Despite the inconsistencies on this page of the FNA, consumers should still expect that their adviser’s analysis will be unbiased, since the first sentence of Part I explicitly says so.
Parts IV, VI, & VII
Part IV of the FNA is the actual analysis. After helping the client (Leung Chung Yan) fill out the FNA, the adviser (Lau Wai Tak) recommended that Ms. Leung buy an ILAS product—the only type of investment product which Ms. Lau was licensed to sell.
None of the FNA forms disclosed that Ms. Lau was unlicensed to advise on SFC-regulated investment products.
[NOTE: According to Schedule 5 of the SFO, advising on securities would include advising someone to NOT buy securities, such as mutual funds, and to instead buy ILAS.]
Part VI of the FNA is the Disclaimer. It’s the only section which mentions Convoy’s subsidiary companies. It refers to the adviser, Ms. Lau, as a representative of the “Convoy Group”, which implies that she represents all of the company’s subsidiaries, including Convoy Asset Management Limited, which is licensed under the SFC. Actually, Ms. Lau only represented Convoy Financial Services Limited, an insurance brokerage.
Part VII is the Declaration. It states that the FNA is “for the purpose of enabling my Financial Consultant to identify my needs and to determine the suitability of particular financial products“. This statement reaffirms that Section D of Part III (labeled “for ILAS“) should not have biased the analysis towards ILAS.
However, the analysis was biased for a different reason: Ms. Lau was not licensed to sell any other investment products.
Concluding Remarks about the FNA
The purpose of analyzing the above FNA was not to focus criticism on Ms. Lau Wai Tak. She was inexperienced and freshly hired when she helped Leung Chung Yan fill in the above forms. Ms. Lau, like hundreds of other Convoy advisers, probably did not realize that she did anything wrong.
However, Convoy’s executives are fully aware that they systematically misrepresent the qualifications and impartiality of their advisers, both on their company’s website and on their FNA forms.
They have no excuse for issuing FNA forms that do not have a disclosure section about their advisers’ licensing credentials (or lack thereof).

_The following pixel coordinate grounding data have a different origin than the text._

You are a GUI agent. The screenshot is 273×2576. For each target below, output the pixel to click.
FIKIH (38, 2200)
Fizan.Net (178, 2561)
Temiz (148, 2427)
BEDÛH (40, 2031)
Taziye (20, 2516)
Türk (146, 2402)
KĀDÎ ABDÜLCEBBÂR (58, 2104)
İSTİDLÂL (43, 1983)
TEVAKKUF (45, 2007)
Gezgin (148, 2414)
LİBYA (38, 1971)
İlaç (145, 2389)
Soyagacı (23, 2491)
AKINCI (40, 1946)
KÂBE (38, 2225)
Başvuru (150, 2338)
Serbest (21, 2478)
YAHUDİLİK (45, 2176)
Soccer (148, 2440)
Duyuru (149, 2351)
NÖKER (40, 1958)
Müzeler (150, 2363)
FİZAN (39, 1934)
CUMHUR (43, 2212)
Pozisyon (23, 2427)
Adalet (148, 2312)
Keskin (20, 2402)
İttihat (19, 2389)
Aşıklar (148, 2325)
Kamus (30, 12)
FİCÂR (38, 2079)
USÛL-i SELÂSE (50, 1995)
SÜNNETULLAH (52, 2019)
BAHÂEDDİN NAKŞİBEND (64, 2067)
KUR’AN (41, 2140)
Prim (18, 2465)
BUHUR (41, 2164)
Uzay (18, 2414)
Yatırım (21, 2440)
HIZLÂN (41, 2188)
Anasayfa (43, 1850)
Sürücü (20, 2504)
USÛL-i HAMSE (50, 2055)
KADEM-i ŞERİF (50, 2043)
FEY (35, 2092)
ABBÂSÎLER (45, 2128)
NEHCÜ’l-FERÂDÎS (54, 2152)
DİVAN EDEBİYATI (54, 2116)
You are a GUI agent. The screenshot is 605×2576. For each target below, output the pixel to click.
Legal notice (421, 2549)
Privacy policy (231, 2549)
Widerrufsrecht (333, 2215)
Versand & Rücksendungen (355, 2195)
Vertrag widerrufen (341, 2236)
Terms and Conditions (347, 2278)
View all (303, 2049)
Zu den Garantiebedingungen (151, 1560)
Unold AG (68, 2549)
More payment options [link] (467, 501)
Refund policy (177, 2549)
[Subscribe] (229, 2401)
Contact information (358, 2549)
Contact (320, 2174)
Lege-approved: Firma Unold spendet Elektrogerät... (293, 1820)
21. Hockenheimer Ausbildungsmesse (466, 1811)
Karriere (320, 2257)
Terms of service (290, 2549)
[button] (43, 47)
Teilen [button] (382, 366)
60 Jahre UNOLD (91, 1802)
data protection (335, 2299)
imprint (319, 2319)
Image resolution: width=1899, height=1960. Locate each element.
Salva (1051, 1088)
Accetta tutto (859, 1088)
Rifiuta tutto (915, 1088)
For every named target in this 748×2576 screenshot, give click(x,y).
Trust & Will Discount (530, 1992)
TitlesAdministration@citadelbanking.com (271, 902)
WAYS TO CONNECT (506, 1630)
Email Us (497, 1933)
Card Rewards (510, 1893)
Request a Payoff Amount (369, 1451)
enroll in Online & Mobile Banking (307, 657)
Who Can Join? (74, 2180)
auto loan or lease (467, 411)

For this, and for the misleading claims on their website, they should be held accountable.
Recap: A Five-Step Fraud
Step 1: Convoy falsely advertises that all of its advisers are more qualified and impartial than they really are.
Step 2: After a consumer is attracted by the false advertising, a Convoy adviser schedules a meeting with the potential customer. Half of the time, the adviser only has an insurance brokerage license.
Step 3: The adviser conducts a financial needs analysis, pretending that the analysis is unbiased. The adviser also pretends that he/she is more qualified to evaluate the client’s needs than he/she actually is. The adviser does not disclose that he/she does not have an SFC license and can’t advise on most investment products.
Step 4: The adviser recommends an investment-linked assurance scam (ILAS), the only investment product that he/she is licensed to sell.
Step 5: After the adviser successfully closes the sale, the insurance company pays a massive commission to Convoy. Convoy keeps most of the commission and passes the rest to the adviser.